Tanzanian fashion designer and entrepreneur Kemi Kalikawe (brand name
Naledi) said: “Designers are mostly forgotten when experts discuss the
cotton-to-apparel value chain. But at the end of the day, we are the
ones who create the most value. I went to India and saw there that
designers can work with factories and that factories want to work with
designers. At the same time, I learned that East African designers
hardly have any training working with factories and brands. We need to
learn how to make patterns and to use CAD-equipment. Unfortunately,
here in Tanzania we don’t even have fashion schools.”
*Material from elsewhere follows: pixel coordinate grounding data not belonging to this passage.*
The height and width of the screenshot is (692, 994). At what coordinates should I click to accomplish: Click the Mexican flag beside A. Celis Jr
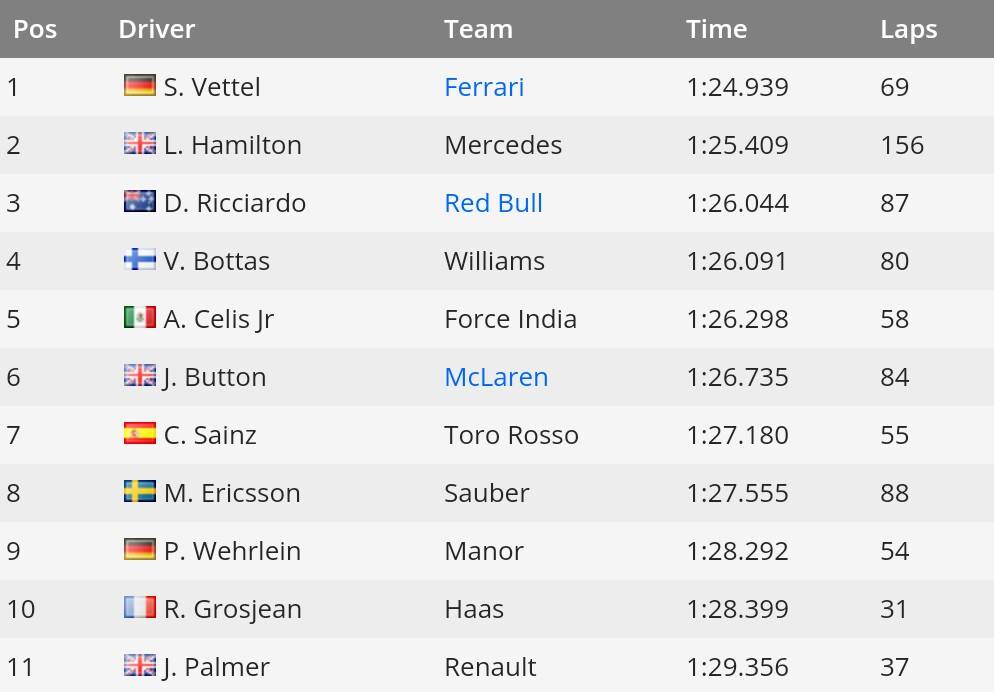pyautogui.click(x=139, y=318)
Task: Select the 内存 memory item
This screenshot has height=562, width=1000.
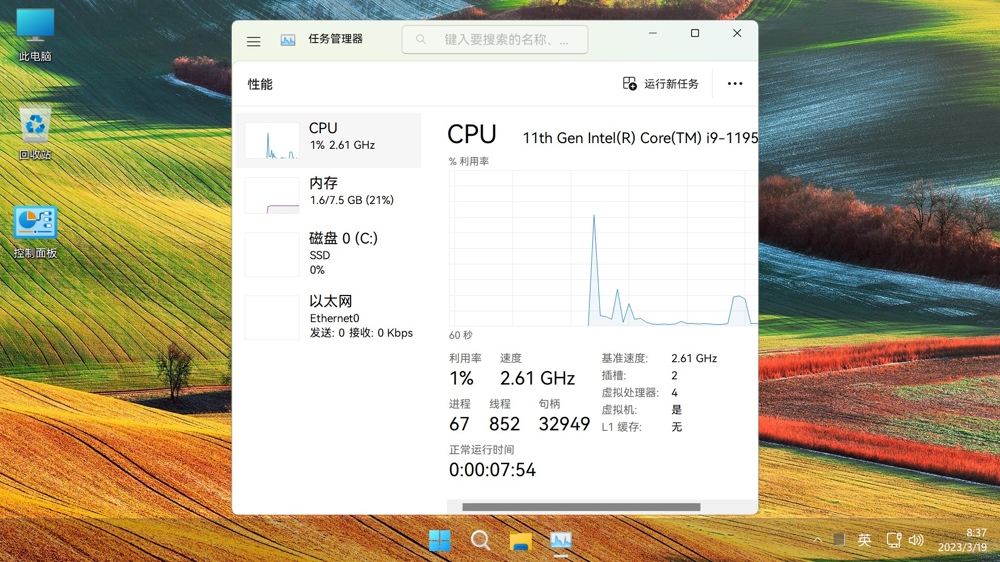Action: [328, 195]
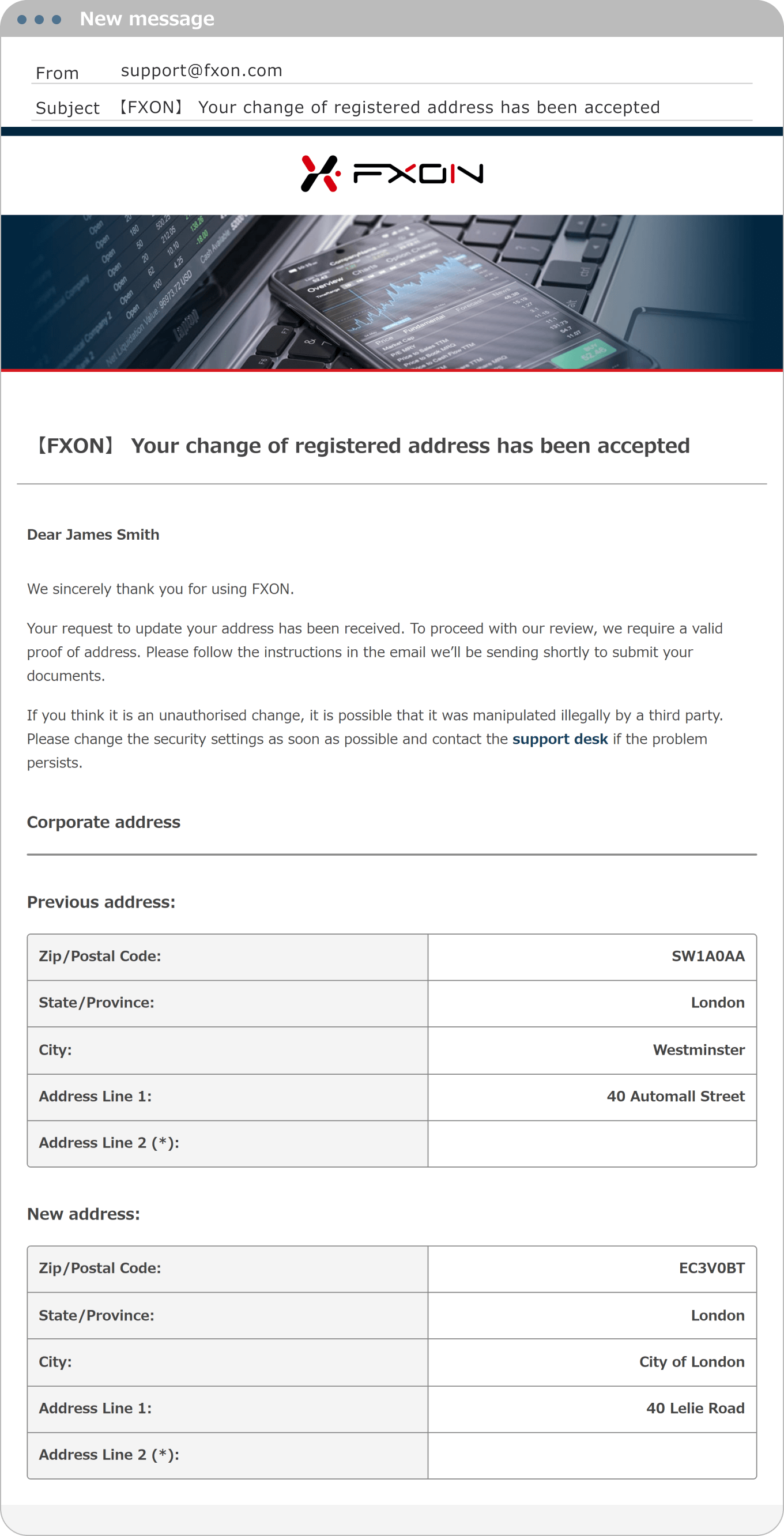The image size is (784, 1536).
Task: Click 'City of London' city value
Action: 692,1361
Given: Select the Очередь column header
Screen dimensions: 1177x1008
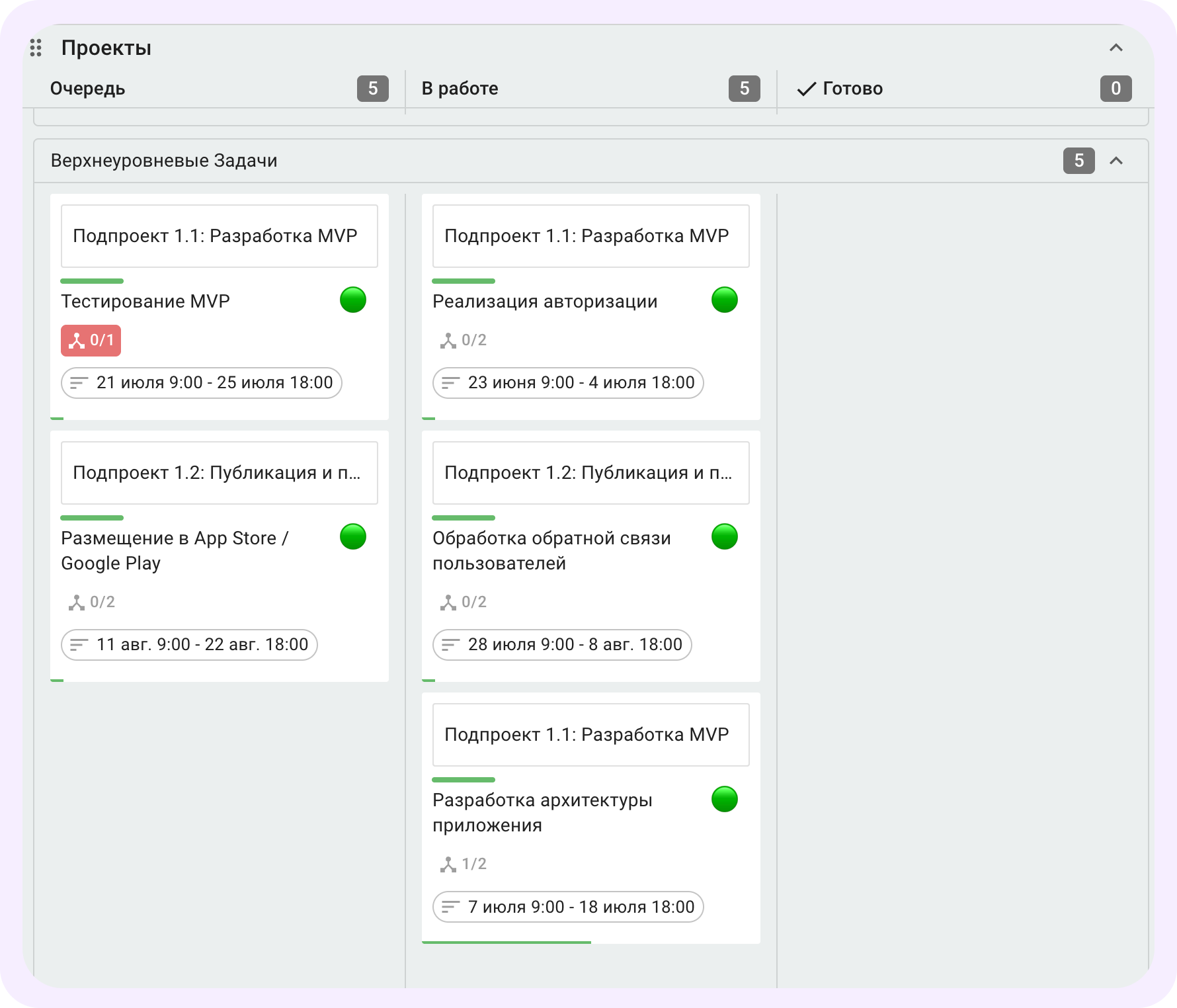Looking at the screenshot, I should 87,89.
No fashion schools in Tanzania? Kemi Kalikawe founded the Naledi
Fashion Institute herself as well as the Naledi Fashion Incubator to
help young designers become more effective in their careers. It was
also Kemi who rallied a number of Tanzanian ready-to-wear designers to
collectively exhibit at Origin Africa 2019. Another confident
designer, Herriet Mkaanga, founder of Moro Batiki Group, motivated a
number of batik artisans to join her for exhibiting at Origin Africa
as well.

The star motivational speaker at Origin Africa was Mariama, a
fashion designer from Guinea, West-Africa. Her company, Mariama
Fashion Productions, with headquarters in New York, boasts being the
leading supplier of African handmade sustainable textiles and
accessories. How Mariama got in contact with the American billionaire
and designer Tory Burch, with the fashion brand Edun (founded by Bono,
from the rock group U2, and his wife) and a customer like Michelle
Obama, is a nice story to tell, especially to an African audience. A
few hundreds of female artisan tie-dyers from West Africa get orders
from Mariama. That’s not all. “I have this vision of helping so many
more people… my goal is really to help more than a million people”,
Mariama said in an interview early 2018.

East African fashion designers raise their voice at Origin Africa

Strong action needed

Just like the other African cotton-growing countries, with the
noticeable exception of Ethiopia, Tanzania is exporting the bulk of
its cotton lint, without further value added. This implies that
Tanzania and other African countries have to import most of the yarns
and fabrics needed to manufacture clothing, mainly from China and
India. This is why there are few opportunities for designers to get
involved in the world of apparel creation on an industrial scale.
Thanks to the textile policy under legendary President Dr. Julius
Nyerere (President from 1964 to 1985), Tanzania has a complete
cotton-to-clothing supply chain. However, the Government seems
hesitant to follow the example of Ethiopia to invest heavily in the
textile industry, manufacturing skills, fashion training, etc.

Adam Zuku, CEO of Tegamat, the Textile and Garments Manufacturers
Association of Tanzania, says: “The Government has the intention to
boost the sector. Now, action must follow. And action means money.”
Also Marco Mtunga, Director General of the Tanzania Cotton Board and
current Chairman of the African Cotton Association (ACA), confirms
that the Government is ready to take action.